三つ目は、その略語が正式文書で自然か、それともメモ的かを考えることです。Pt、c/o、x 3/7、↑、↓ のような表現は、正式文書よりメモに寄っています。そう感じたら、本文表現に直すのが基本です。
四つ目は、略語にしなくても語数に大きな影響がないなら、無理に略さないことです。たとえば pain、cough、fever などはもともと短いので、変に略語化する意味がありません。略語は節約効果が大きいところにだけ使えば十分です。
結局のところ、OET Writingでは「少しでも不安なら安全側に倒す」が最善です。多少長くなっても、明確で正式な英文の方が評価されやすいです。略語で攻めるより、読み手への配慮で勝つ方が得点につながります。
OET Writing本番で使いやすい略語戦略
本番では考える時間が限られるため、略語の扱いに一貫した戦略を持っておくことが重要です。おすすめは、次のようなシンプルな戦略です。

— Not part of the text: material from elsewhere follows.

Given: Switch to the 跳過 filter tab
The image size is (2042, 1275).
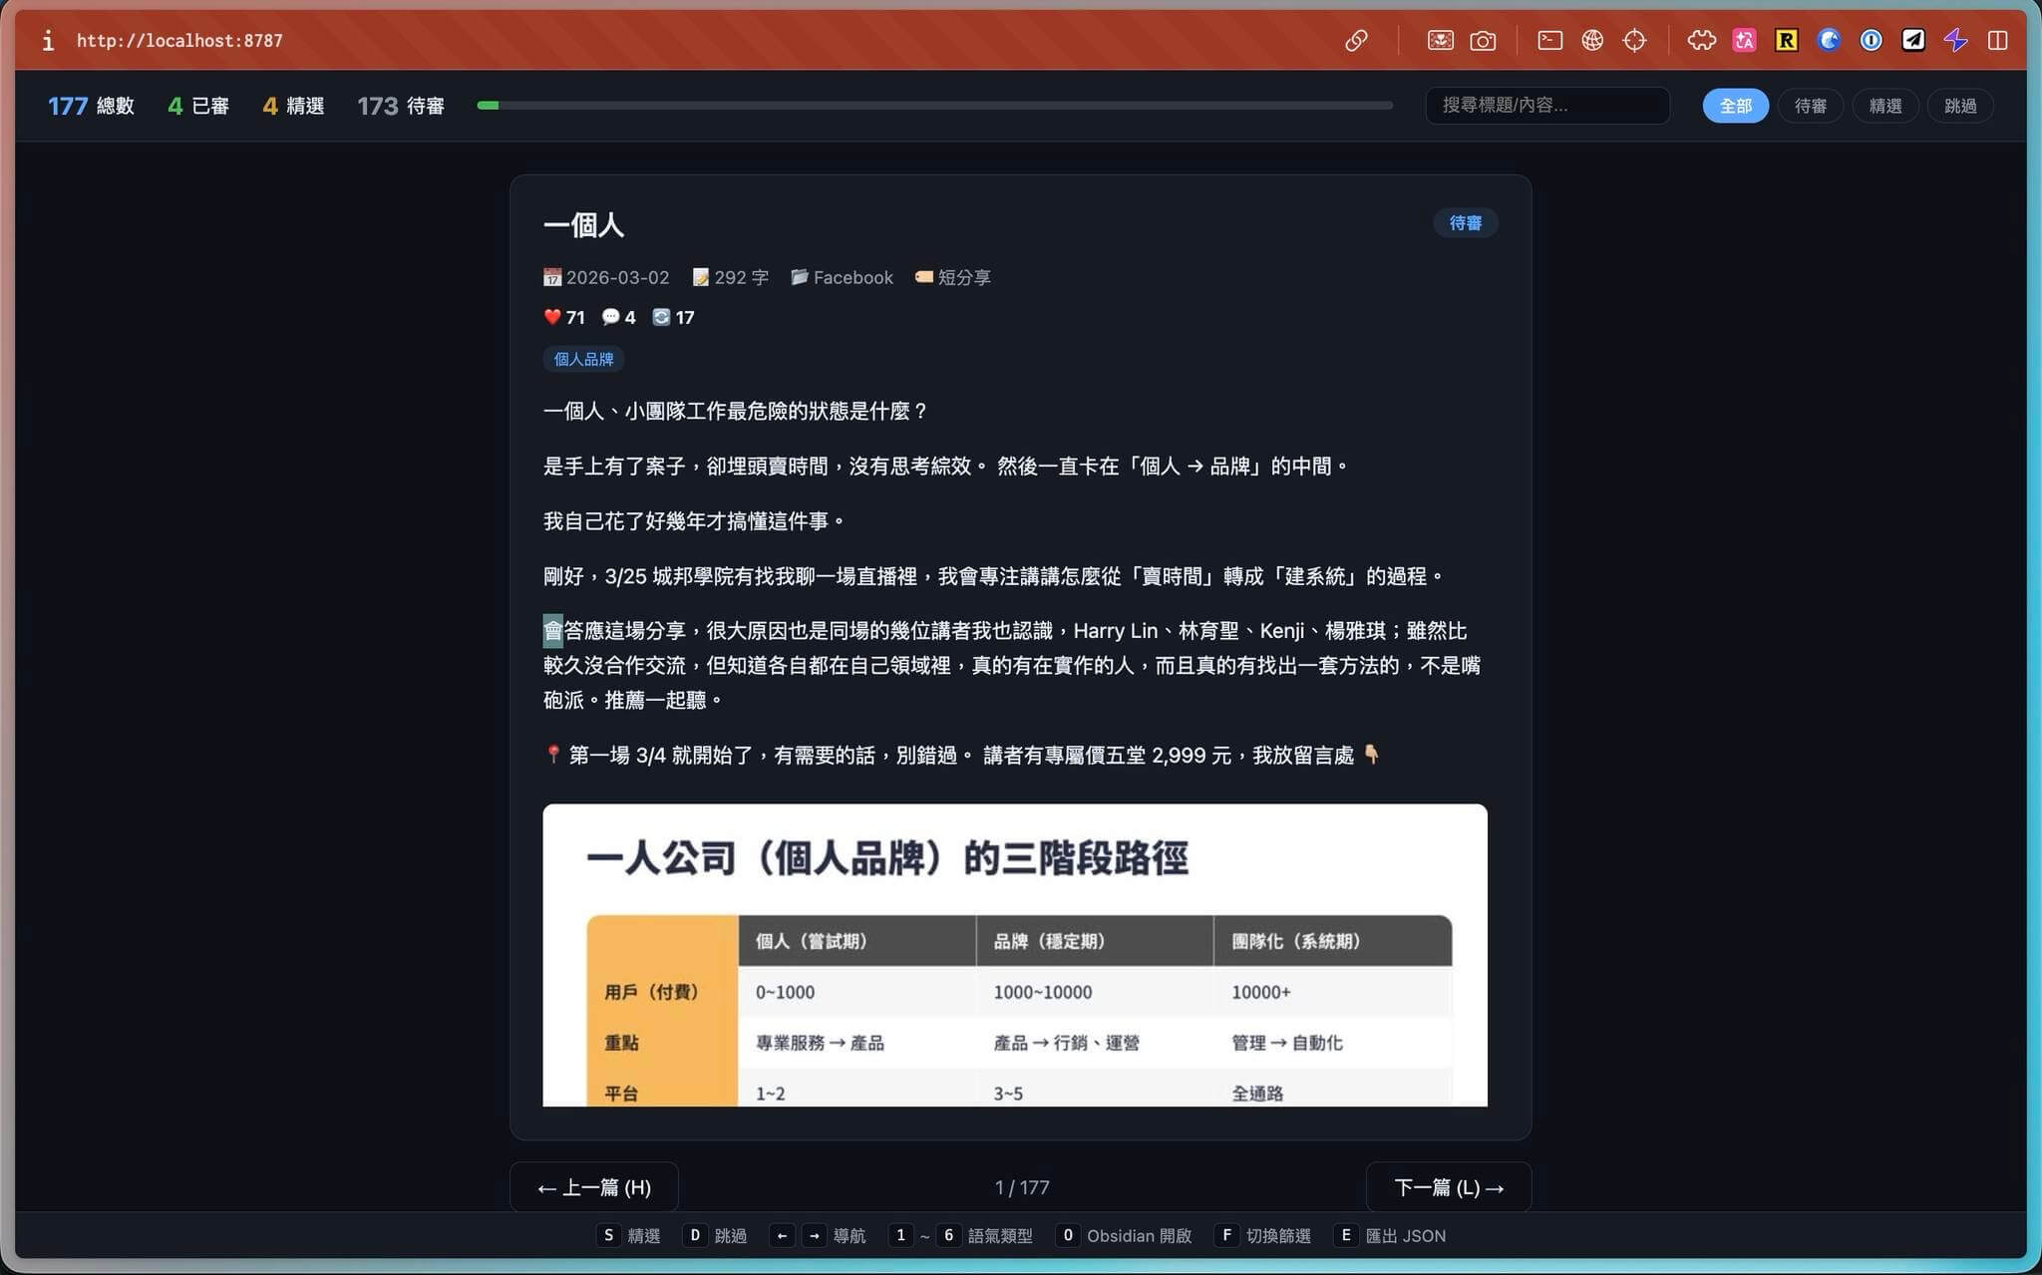Looking at the screenshot, I should [1959, 106].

まず、バイタル、一般的検査名、投与経路などの「安全な略語」は、普段から使う形を決めておきます。BP、HR、ECG、CXR、IV、IM などは迷わず使えるようにしておくと便利です。
次に、長い疾患名については、初出でフルスペル+略語の形を習慣化します。たとえば chronic obstructive pulmonary disease (COPD)、diabetes mellitus (DM) の形に慣れておけば、本番で迷いません。
その一方で、Pt、c/o、x 3/7、↑、↓ などのメモ略語は、本文では使わないと決めてしまうのも有効です。禁止リストを自分の中で持っておくと、変換ミスを減らせます。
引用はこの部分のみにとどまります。